= Collection entries =
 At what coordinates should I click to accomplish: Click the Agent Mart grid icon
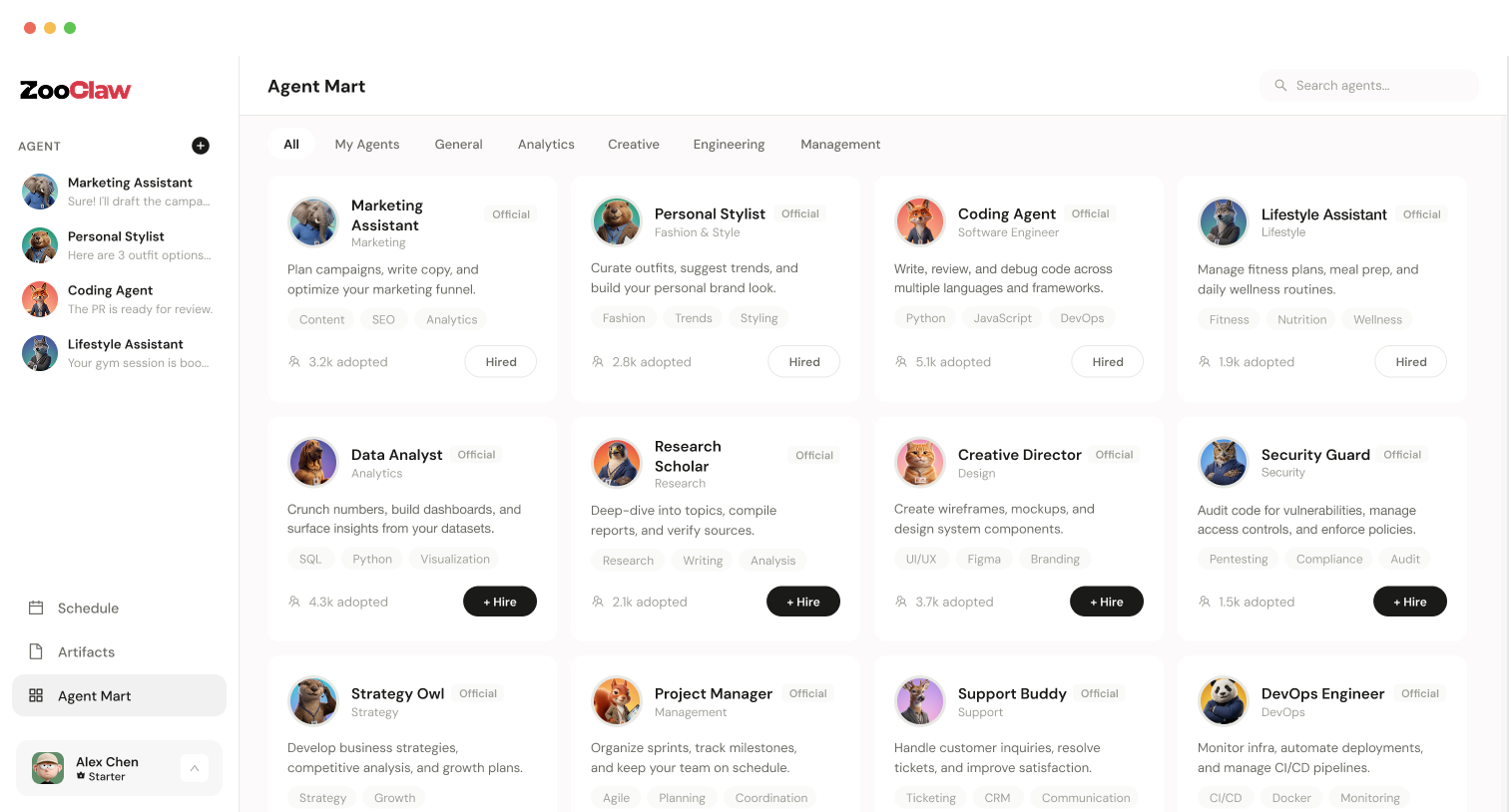[36, 695]
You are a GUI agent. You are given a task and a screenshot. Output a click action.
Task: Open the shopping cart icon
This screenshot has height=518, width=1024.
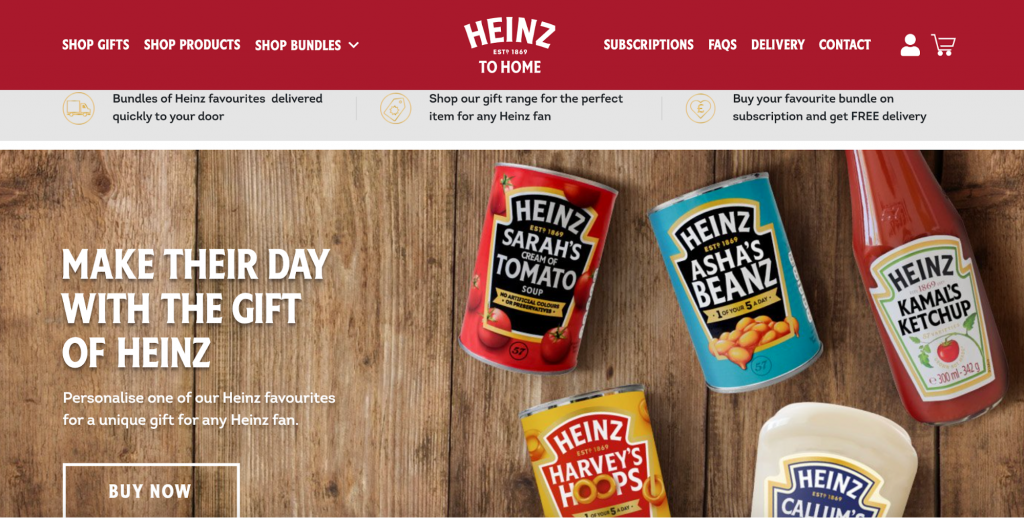coord(944,44)
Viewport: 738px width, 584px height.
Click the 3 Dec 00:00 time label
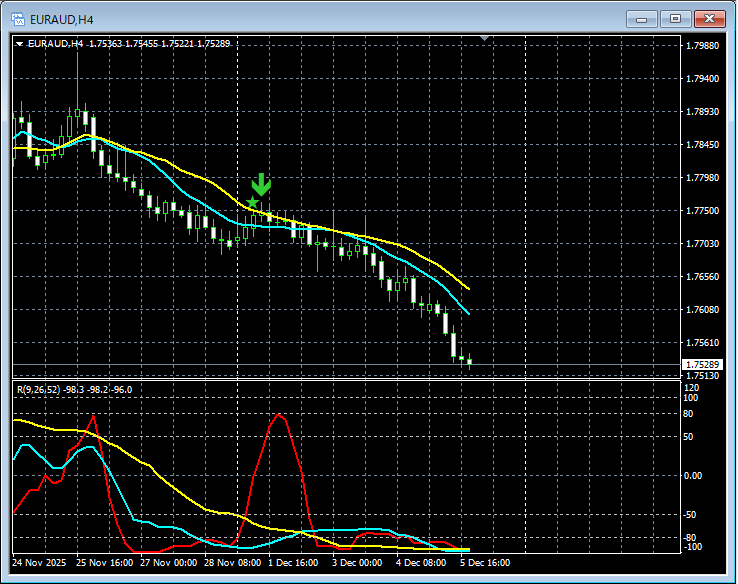(358, 563)
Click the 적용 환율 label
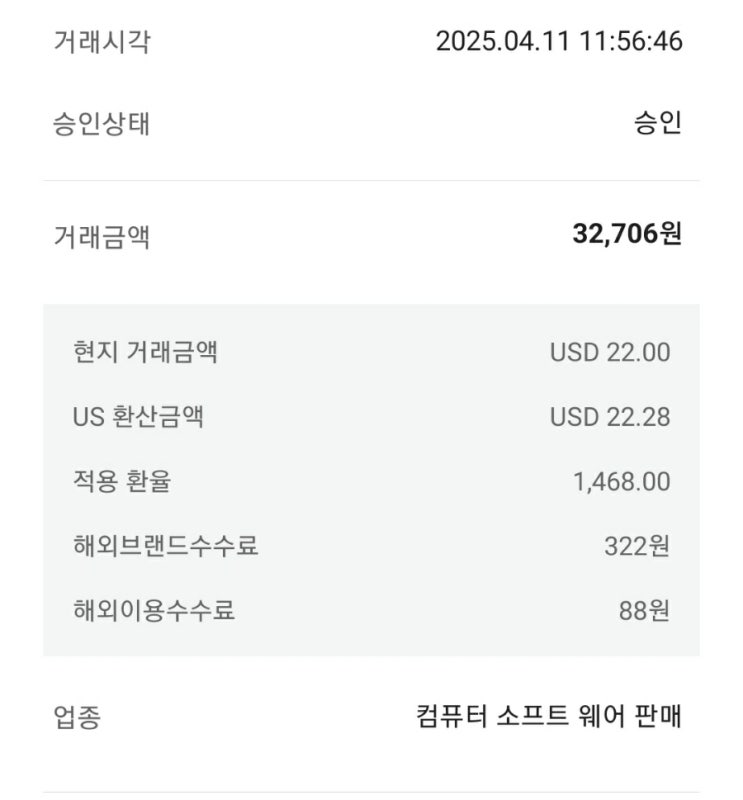This screenshot has height=800, width=743. point(122,481)
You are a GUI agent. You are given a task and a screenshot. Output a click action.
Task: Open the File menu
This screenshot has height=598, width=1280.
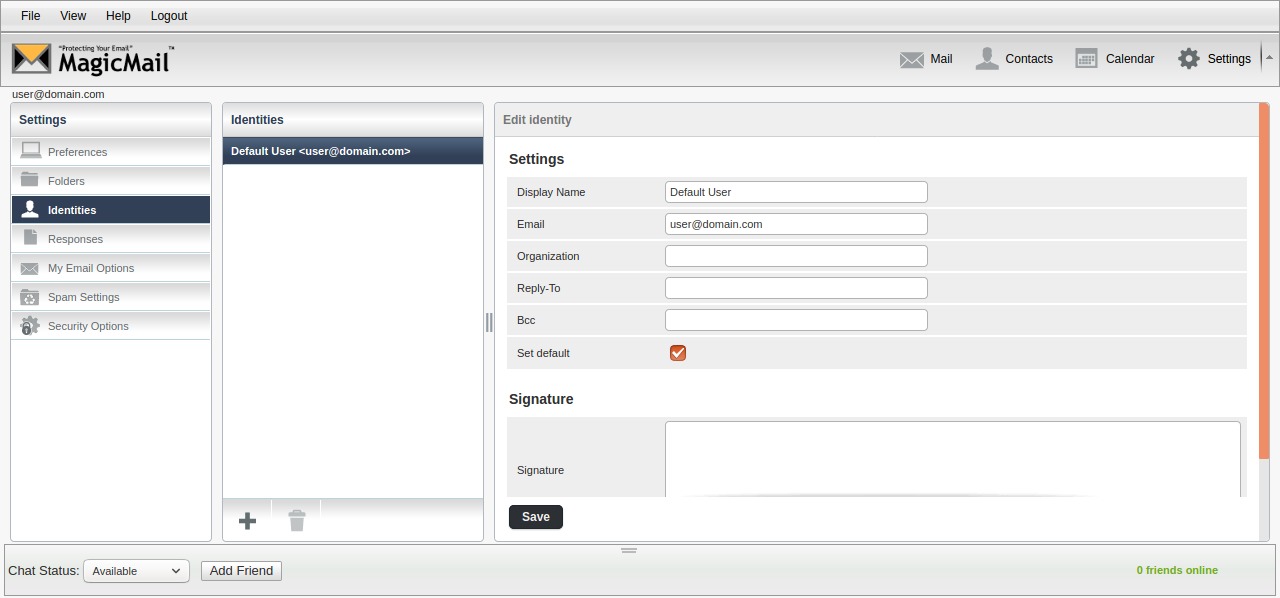coord(31,16)
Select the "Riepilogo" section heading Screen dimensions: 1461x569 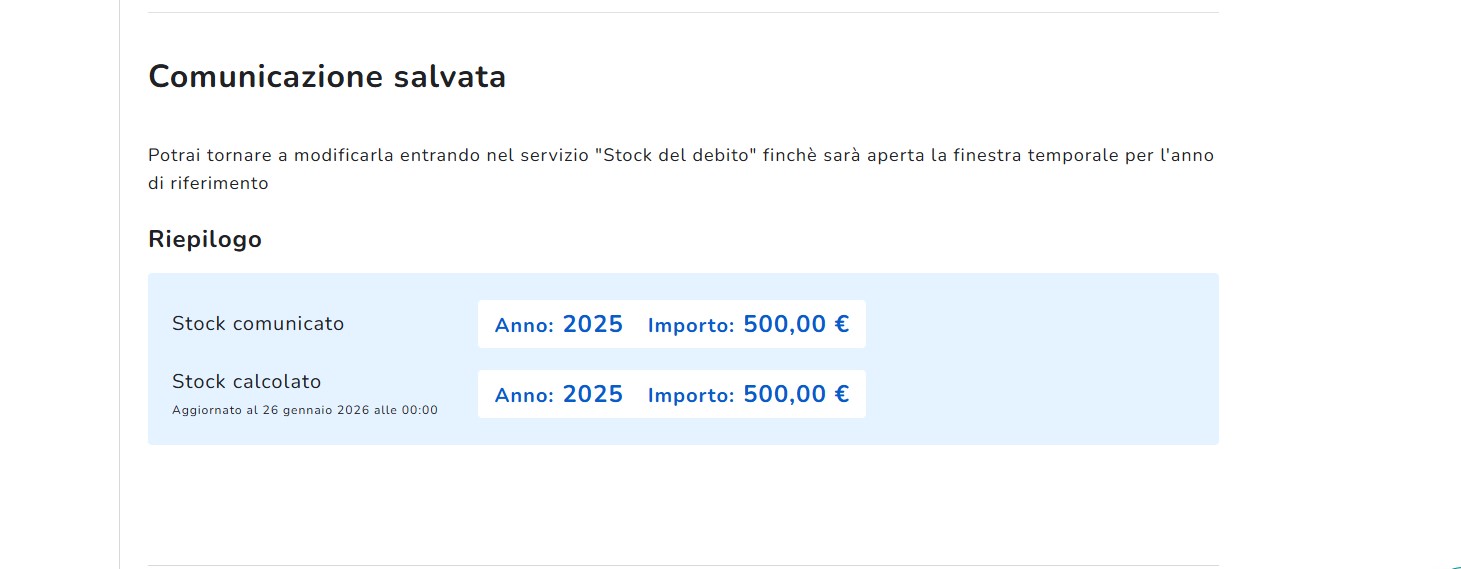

= WORK TASK =
Pictures are to be left out when the entries above are repeated exactly.

= WRITTEN ANSWER =
 At what coordinates should I click to accomplish: Click the Agent Mart grid icon
[36, 695]
You are a GUI agent. You are given a task and a screenshot. Output a click action.
Task: Open the shopping cart icon
This screenshot has height=518, width=1024.
coord(944,44)
Viewport: 738px width, 584px height.
Click the 3 Dec 00:00 time label
(358, 563)
Click the 적용 환율 label
This screenshot has height=800, width=743. point(122,481)
You are a GUI agent. You are given a task and a screenshot. Output a click action.
Task: Open the File menu
This screenshot has height=598, width=1280.
coord(31,16)
Select the "Riepilogo" section heading Screen dimensions: 1461x569 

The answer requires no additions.